ST4248 Project Group C4
About
This project aims to predict HDB resale prices and identify key factors that affect the resale price. This was done by engineering additional features for each HDB and selecting crucial features using an ensemble of feature selections. Six regressor models were fitted on the data to predict both price and price/sqm. The performance of each model was evaluated and important features were obtained. The result shows that XGBoost price/sqm model performs the best and MRTs, malls, remaining lease, and total resales in town are the top key features.
Introduction
Singapore Housing and Development Board (HDB) flats are resold at various prices. The resale price can be affected by many factors, such as floor area, lease year, and many more. This project aims to perform prediction, which is to predict HDB resale prices, and inference, where we analyze how each feature contributes to the resale price. The model and findings can then be used to assist property agents and HDB owners in determining the resale price of HDB so as to attract buyers while still maximizing profits.
Dataset
The dataset is taken from government resale flat data at data.gov.sg/dataset/resale-flat-prices, managed by the Singapore Housing Development Board (HDB). Exactly 4410 resale transactions are taken from January to February 2023. Only these two months are taken for the dataset to eliminate the influence of time series on the data. The dataset has 11 variables: month, town, flat_type, block, street_name, storey_range, floor_area_sqm, flat_model, lease_commence_date, remaining_lease, and lastly resale_price as the response variable.
Further Observations
We performed EDA, feature engineering, feature selection, and then tried out several models which can be seen on the navigation bar on top of this page.
Results
Metrics | Model | LR | EN | NN | RF | GBR | XGB |
---|---|---|---|---|---|---|---|
RMSE | price | 54316 | 52786 | 43526 | 46939 | 50644 | 38256 |
price/sqm | 49426 | 49330 | 44579 | 42254 | 35003 | 34987 | |
MAPE | price | 7.81% | 7.53% | 5.3% | 5.53% | 6.19% | 4.53% |
price/sqm | 6.62% | 6.65% | 5.71% | 5.09% | 4.34% | 4.40% | |
Adjusted R^2 | price | 87.51% | 89.77% | 92.42% | 91.91% | 87.38% | 94.14% |
price/sqm | 89.40% | 91.07% | 92.06% | 93.45% | 94.75% | 95.00% |
Conclusion
We have collated the top 3 features (by importance) that add to price/sqm and subtract from price/sqm.
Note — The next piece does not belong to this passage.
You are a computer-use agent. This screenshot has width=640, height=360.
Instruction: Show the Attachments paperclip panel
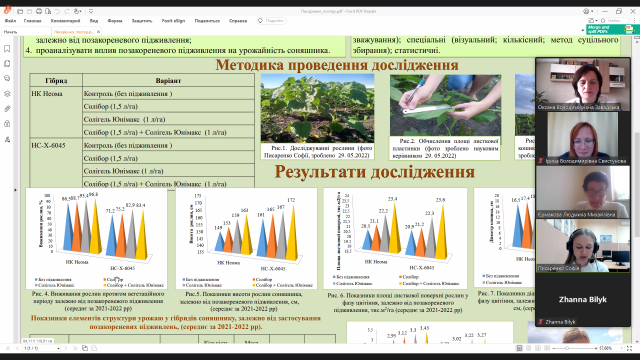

Add to overall price/sqm- Remaining lease
- Total nearby MRTs
- Floor number > 20
- Nearest MRT distance
- Nearest mall distance
- Total resales in town
Throughout this project, we have shown that we can quite accurately predict the price/sqm for HDB resale flats using the original and engineered features. We have also inferred the most important features that add to and subtract from the HDB resale price. With this model, we hope that property agents or sellers can have a better benchmark on the price they should set when reselling an HDB unit.